Scott says Euclid’s sharp eyes are needed now to probe what is happening out there.”We don’t really understand why galaxies have the shapes that they have, or how exactly they formed and evolve in their properties.” Without that information, it’s hard even to figure out where our planet and its neighbourhood came from – and where we will be in a few billion more years.

The spacecraft is not alone in the dark, seeking clarity on our universe’s childhood and future. Also out there in a similar orbit are NASA’s James Webb Space Telescope, which charts the growth of young galaxies, and the European Space Agency’s Gaia, which maps the movements of more than a billion stars.

Euclid’s science team is keeping its first targets under wraps. Percival says we can expect to see a few images of well-known objects to compare their capabilities to ground observatories. The rest will come from surveying the sky and slewing from spot to spot.

The wide field of Euclid is perfect for snatching large areas of the sky at once to map objects in relation to each other. Then Webb, Hubble and similar telescopes can zoom in to see what’s going on at a finer scale. Other collaborations will surely arise with Canadian observatories also peering into the universe, like CHFT or CHIME – a British Columbian telescope array that maps hydrogen gas in distant galaxies as another way to find dark energy.

For millennia, humans have tried to explain the dark of space through stories, through art and mathematics. Euclid’s telescopic eyes combine all three.

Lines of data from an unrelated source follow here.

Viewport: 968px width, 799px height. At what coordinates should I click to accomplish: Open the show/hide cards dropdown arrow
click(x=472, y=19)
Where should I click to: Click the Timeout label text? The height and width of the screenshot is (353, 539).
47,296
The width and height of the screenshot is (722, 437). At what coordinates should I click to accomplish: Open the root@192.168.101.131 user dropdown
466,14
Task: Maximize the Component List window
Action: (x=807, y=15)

It will take new interpretations of the science to truly appreciate what the dark universe is waiting to tell us, which come through careful listening to the stars – and to people. 

Euclid may just reinforce the old models, Percival acknowledged. But it also may find something completely unanticipated. “That will be very exciting because that’s kind of what we’re looking for,” he says. “That will help us understand what dark energy is.”